Task to complete - Copy out, with no changes, the part of the listing that opens with the line containing "This screenshot has height=688, width=1110." and closes with the line containing "Action: tap(941, 539)", including both of those lines and nothing else.

Records supplied -
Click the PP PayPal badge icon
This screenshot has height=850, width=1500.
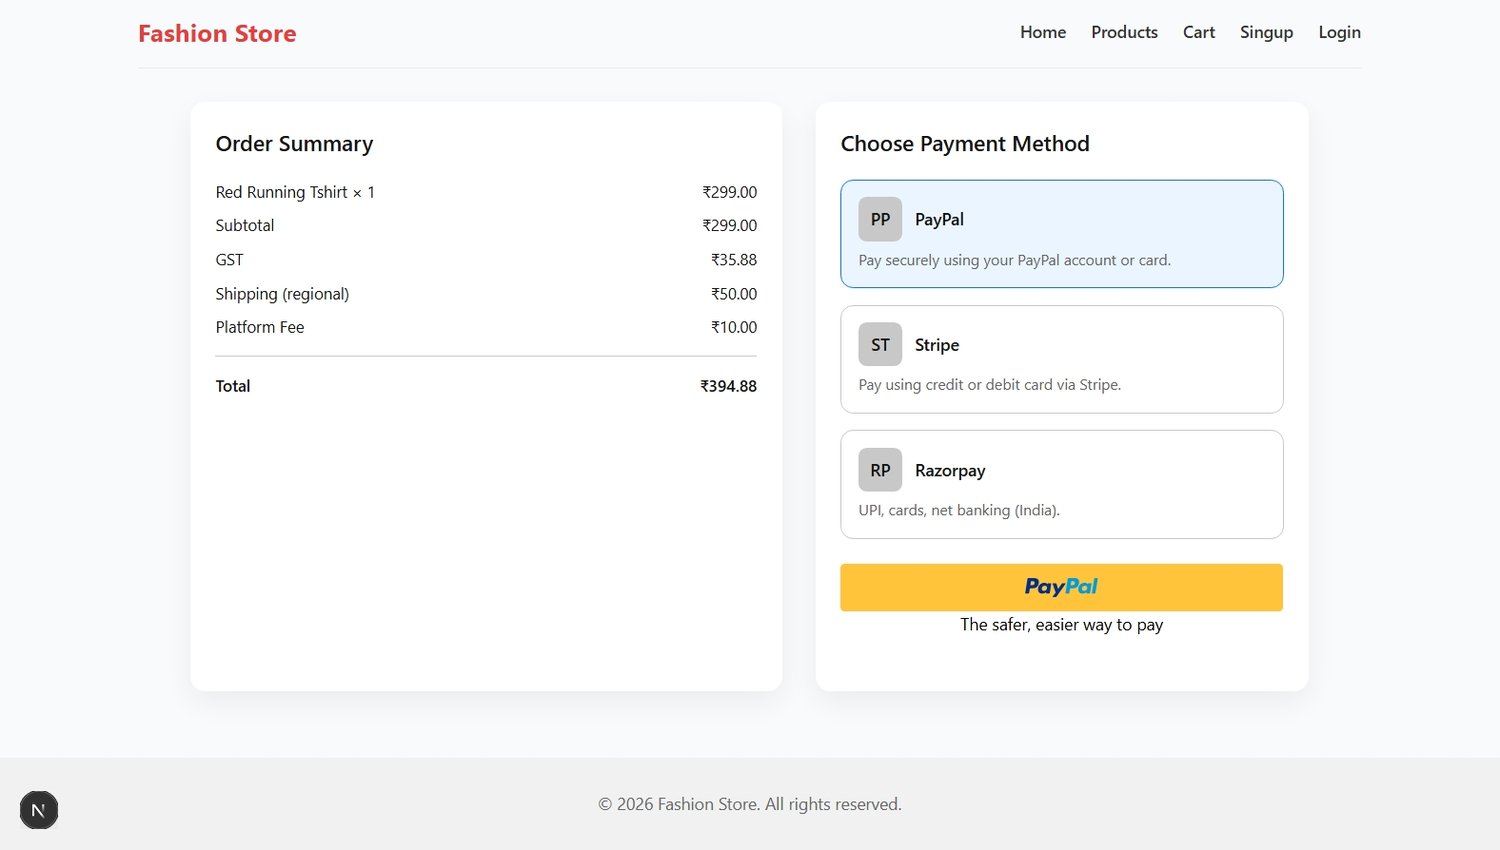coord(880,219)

==

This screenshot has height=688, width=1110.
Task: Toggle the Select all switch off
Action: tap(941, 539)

Output for this task -
This screenshot has height=688, width=1110.
Task: Toggle the Select all switch off
Action: tap(941, 539)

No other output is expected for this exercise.